Records shown Start Marker

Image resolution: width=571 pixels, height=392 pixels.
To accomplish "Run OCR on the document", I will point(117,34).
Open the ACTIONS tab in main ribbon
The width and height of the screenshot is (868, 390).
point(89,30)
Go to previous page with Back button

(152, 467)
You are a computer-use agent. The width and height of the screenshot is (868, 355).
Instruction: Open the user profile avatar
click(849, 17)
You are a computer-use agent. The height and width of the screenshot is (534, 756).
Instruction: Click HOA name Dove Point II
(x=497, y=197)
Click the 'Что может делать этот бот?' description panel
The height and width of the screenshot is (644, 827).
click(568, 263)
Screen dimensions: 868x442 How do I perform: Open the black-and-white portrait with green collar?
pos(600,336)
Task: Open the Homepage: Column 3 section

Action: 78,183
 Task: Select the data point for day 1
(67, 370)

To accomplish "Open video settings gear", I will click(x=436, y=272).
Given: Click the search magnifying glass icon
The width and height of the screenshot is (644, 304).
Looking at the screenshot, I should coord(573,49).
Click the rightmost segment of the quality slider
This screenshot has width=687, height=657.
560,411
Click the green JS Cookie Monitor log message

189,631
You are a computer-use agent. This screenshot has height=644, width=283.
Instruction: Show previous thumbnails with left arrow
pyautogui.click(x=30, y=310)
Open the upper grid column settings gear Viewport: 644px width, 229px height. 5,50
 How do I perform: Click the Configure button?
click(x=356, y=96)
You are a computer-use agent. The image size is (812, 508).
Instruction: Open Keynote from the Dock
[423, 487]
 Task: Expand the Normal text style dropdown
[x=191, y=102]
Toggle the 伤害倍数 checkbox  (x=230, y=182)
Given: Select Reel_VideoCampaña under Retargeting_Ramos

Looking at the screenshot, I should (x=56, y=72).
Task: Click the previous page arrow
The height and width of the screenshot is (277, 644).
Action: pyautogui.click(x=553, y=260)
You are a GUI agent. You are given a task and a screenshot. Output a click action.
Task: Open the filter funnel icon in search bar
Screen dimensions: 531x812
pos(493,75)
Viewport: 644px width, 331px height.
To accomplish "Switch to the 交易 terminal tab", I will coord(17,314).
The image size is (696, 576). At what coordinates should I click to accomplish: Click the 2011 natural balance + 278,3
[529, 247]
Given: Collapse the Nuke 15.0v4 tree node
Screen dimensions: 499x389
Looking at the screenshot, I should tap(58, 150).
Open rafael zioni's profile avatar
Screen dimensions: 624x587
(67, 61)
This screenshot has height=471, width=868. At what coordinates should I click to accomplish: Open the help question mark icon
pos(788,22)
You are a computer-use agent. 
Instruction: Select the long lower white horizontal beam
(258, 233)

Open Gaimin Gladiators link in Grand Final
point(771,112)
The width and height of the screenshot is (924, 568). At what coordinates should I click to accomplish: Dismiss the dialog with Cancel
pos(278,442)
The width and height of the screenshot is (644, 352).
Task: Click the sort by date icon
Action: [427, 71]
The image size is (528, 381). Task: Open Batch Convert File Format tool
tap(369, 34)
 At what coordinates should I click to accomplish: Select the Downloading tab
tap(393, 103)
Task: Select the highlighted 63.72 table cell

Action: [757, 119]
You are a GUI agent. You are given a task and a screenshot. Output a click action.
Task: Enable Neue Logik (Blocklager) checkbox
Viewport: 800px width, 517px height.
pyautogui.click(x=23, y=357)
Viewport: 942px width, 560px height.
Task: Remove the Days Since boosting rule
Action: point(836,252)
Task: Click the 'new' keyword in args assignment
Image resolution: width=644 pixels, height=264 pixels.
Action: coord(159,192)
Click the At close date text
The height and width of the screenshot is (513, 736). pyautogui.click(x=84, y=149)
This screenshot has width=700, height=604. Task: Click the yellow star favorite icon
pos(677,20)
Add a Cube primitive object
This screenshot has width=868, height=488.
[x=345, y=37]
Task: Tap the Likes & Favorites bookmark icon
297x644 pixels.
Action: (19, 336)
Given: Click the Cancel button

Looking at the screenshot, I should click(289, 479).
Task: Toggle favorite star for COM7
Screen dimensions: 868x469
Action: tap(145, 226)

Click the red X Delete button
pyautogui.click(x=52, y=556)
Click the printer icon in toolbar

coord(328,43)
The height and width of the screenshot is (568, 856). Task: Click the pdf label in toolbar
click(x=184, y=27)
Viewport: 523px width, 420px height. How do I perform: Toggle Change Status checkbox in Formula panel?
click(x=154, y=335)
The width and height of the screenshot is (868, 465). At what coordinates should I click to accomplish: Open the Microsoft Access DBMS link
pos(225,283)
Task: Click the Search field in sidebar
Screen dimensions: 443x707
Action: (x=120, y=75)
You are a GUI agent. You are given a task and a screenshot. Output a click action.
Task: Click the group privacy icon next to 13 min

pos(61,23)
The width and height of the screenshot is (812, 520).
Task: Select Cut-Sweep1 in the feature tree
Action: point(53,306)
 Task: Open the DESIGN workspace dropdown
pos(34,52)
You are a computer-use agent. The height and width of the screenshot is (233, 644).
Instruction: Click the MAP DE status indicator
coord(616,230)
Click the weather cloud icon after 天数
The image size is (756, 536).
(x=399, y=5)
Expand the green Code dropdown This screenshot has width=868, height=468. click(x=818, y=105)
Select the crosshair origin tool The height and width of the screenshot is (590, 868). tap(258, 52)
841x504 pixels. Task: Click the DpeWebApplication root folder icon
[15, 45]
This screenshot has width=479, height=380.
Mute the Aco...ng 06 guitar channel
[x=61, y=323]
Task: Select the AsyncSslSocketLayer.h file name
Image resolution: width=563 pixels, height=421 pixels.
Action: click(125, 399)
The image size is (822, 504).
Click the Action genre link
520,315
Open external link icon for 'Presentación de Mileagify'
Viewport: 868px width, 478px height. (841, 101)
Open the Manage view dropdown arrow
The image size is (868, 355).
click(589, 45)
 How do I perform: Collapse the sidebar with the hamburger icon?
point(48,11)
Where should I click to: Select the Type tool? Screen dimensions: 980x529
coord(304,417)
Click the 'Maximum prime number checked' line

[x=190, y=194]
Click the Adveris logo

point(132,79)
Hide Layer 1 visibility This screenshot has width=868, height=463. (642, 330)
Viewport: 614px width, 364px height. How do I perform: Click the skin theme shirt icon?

Records shown End Marker

Work request: Your answer should be each line from the preceding material in which the word "settings" occurs.

Answer section:
To accomplish "Open video settings gear", I will click(x=436, y=272).
Open the upper grid column settings gear Viewport: 644px width, 229px height. 5,50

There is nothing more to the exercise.